Quando essa polarização se consolidar, o
espaço para candidaturas intermediárias tenderá a desaparecer. Os números do
primeiro turno reforçam essa tendência. No cenário de potencial de votos
testado pelo Datafolha, Lula aparece com 41%; Flávio com 18%; Ratinho, 12%;
Caiado, 7%; e Eduardo Leite, 3%. O esforço iniciado por Kassab visa evitar o
efeito de coordenação de voto, no qual eleitores migram para candidaturas que
aparecem como reais alternativas de poder, o que resulta no “voto útil” do dia
da eleição.
Ou seja, o candidato do PSD precisa ganhar
musculatura mais cedo para não virar marisco entre o mar e o rochedo. Com três
candidatos, será impossível um deles sobreviver. É preciso concentrar força
naquele que for o mais competitivo e com gana para disputar a eleição. Essa
avaliação de risco levou Kassab a antecipar a escolha do candidato do PSD. Como
o partido não realizará previas, o desempenho nas pesquisas e a capacidade de
articulação política, principalmente com a elite paulista e as lideranças de
centro que rejeitam Lula e Bolsonaro, determinarão o escolhido.
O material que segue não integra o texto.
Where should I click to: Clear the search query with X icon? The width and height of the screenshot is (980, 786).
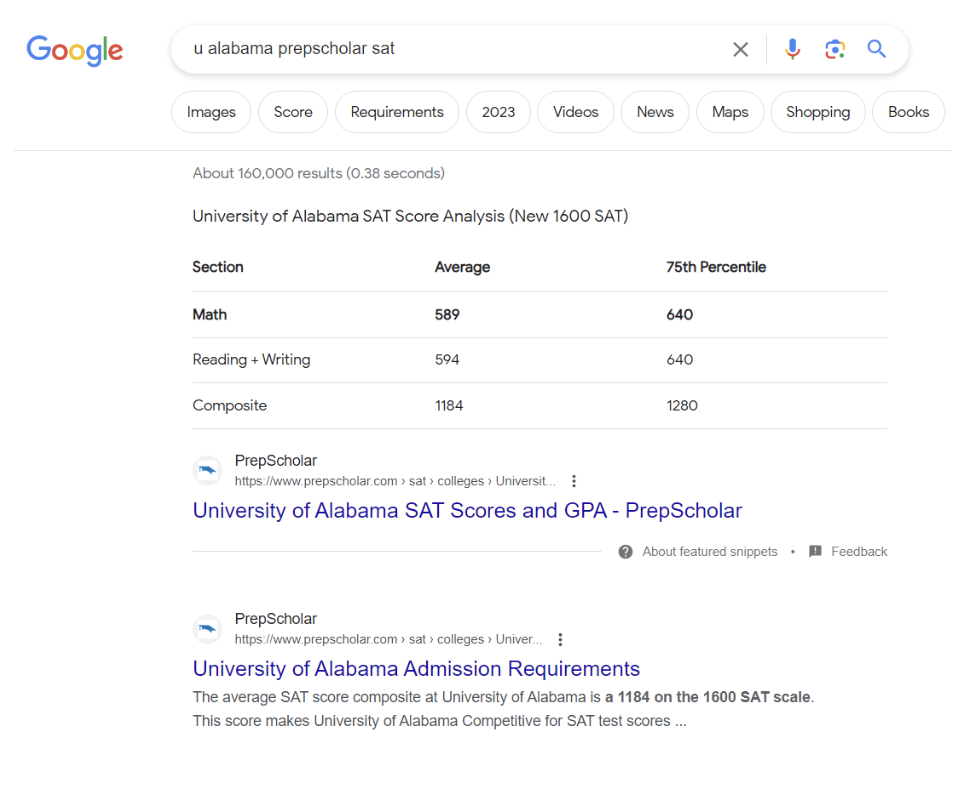pos(740,49)
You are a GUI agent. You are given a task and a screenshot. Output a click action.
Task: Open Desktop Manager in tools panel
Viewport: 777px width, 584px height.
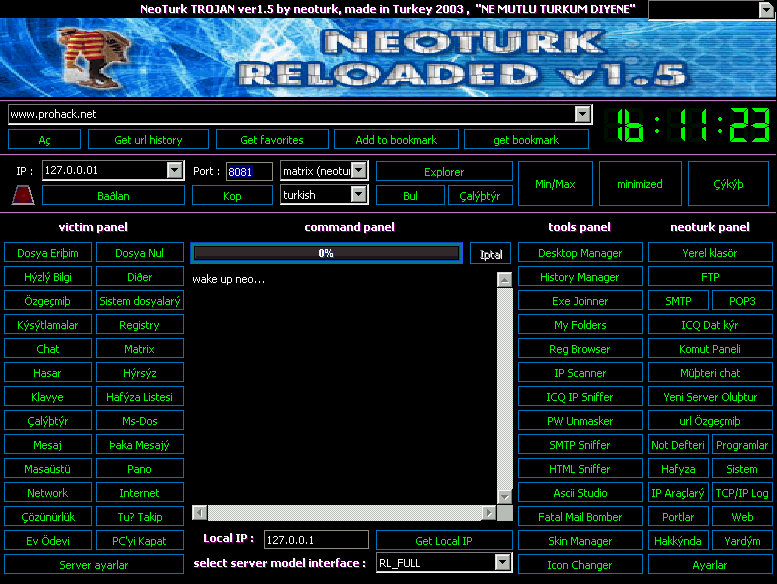tap(580, 253)
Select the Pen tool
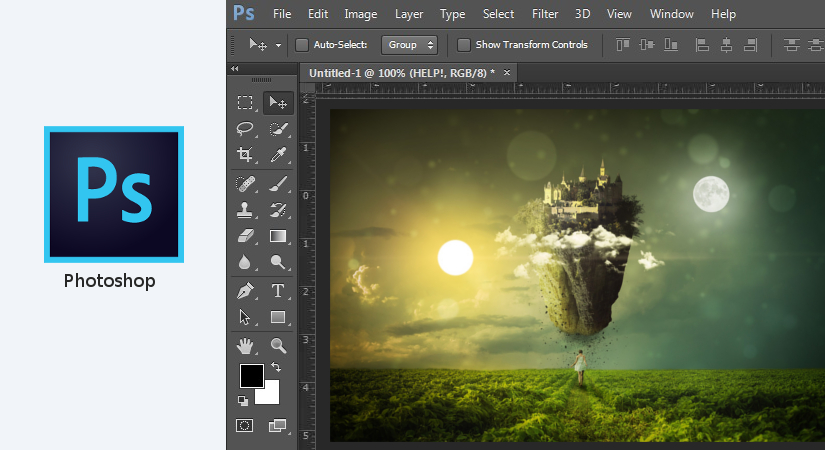 click(x=245, y=291)
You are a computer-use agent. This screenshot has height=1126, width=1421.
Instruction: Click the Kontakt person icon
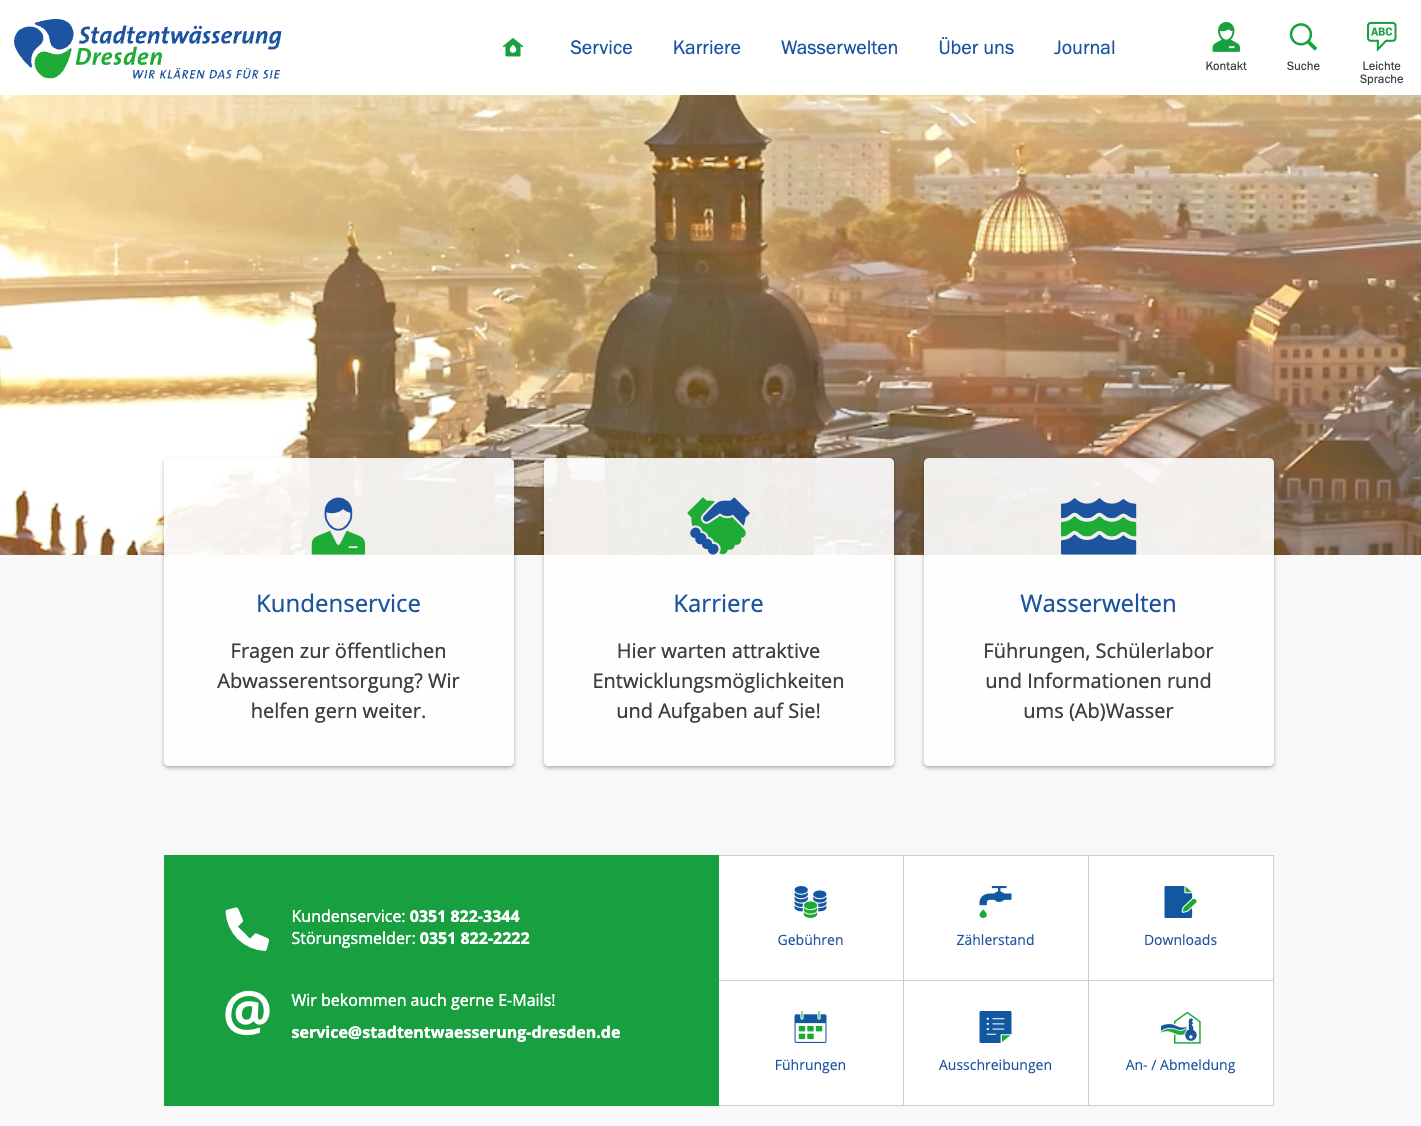point(1225,38)
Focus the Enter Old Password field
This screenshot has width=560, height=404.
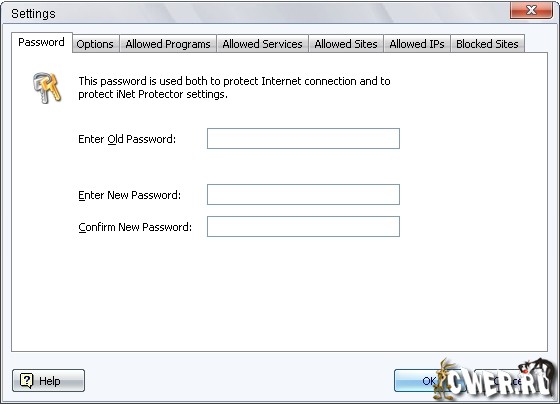303,138
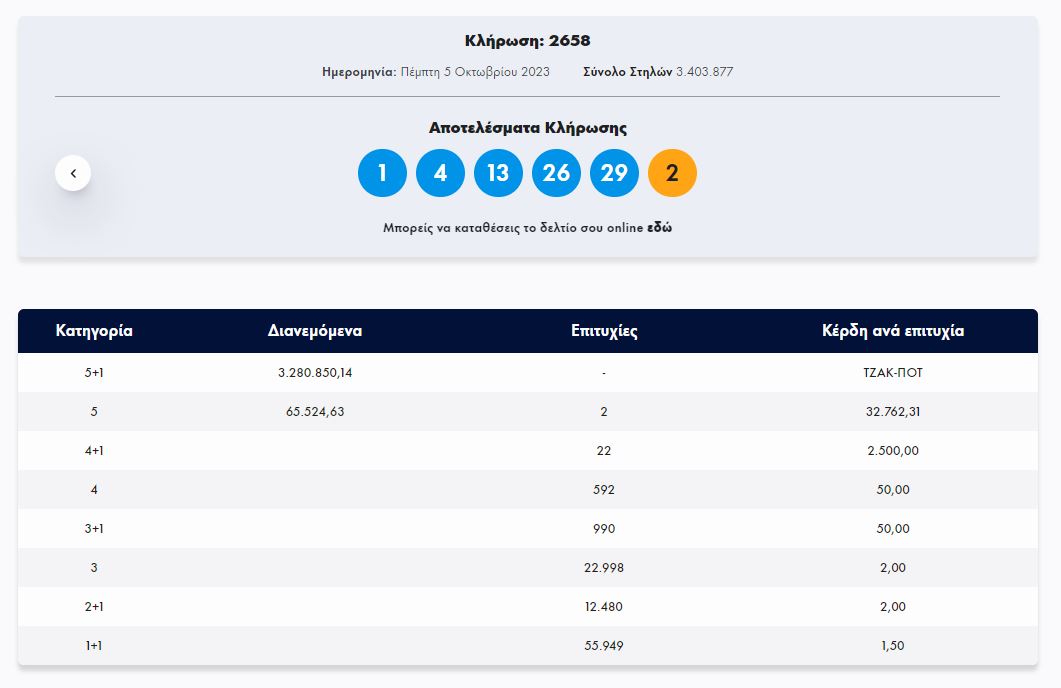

Ao tentar
antecipar a escolha de seu candidato, Kassab busca resolver esse problema. Mas
não é escolha fácil.
“Aux trois amis”
Governador do Paraná desde 2019, Ratinho Jr.
construiu carreira política ancorada na popularidade do pai, o apresentador de
TV Ratinho, e numa imagem de gestor moderno. Foi deputado estadual, federal e
secretário de Desenvolvimento Urbano antes de chegar ao governo. Seu perfil
combina liberalismo econômico moderado com conservadorismo pragmático,
dialogando com o eleitorado de centro-direita. Tem forte base eleitoral no Sul
e boa avaliação administrativa no Paraná. Seu desafio nacional é ampliar
conhecimento fora da região e se diferenciar do bolsonarismo.
Caiado conclui seu segundo mandato como
governador de Goiás com alto índice de aprovação. É o mais experiente dos três
pré-candidatos e tem longa trajetória na política nacional. Médico de formação,
destacou-se como líder da União Democrática Ruralista e disputou as eleições
presidenciais de 1989. Foi deputado federal e senador antes de chegar ao
governo em 2018. Representa uma direita conservadora tradicional, com forte
vínculo com o agronegócio e discurso duro na área de segurança pública. Tem
base política sólida no Centro-Oeste e forte apoio no setor rural. O principal
desafio é ampliar seu alcance para além do eleitorado conservador e competir
com o capital político do bolsonarismo.
Eduardo Leite, governador do Rio Grande do
Sul, surgiu como uma das principais lideranças jovens do campo liberal. Iniciou
a carreira como vereador e prefeito de Pelotas antes de chegar ao governo
estadual em 2018. Filiado historicamente ao PSDB e hoje no PSD, representa a
vertente moderada da centro-direita, com discurso de responsabilidade fiscal e
modernização do Estado. Possui boa interlocução com setores empresariais e
urbanos. Seu desafio eleitoral é superar a baixa densidade nacional e competir
num cenário de forte polarização.
A dificuldade para viabilizar uma terceira via não é nova. Em 2022, diversas tentativas de construção de uma candidatura de centro robusta fracassaram pela incapacidade de unificar forças políticas e produzir uma liderança nacional competitiva. Candidata do MDB, Simone Tebet tentou ocupar esse espaço, mas logo após o segundo turno, no qual deu um apoio decisivo para a eleição de Lula, aceitou o cargo de ministra do Planejamento do governo e desistiu do projeto de construção de uma nova alternativa de poder.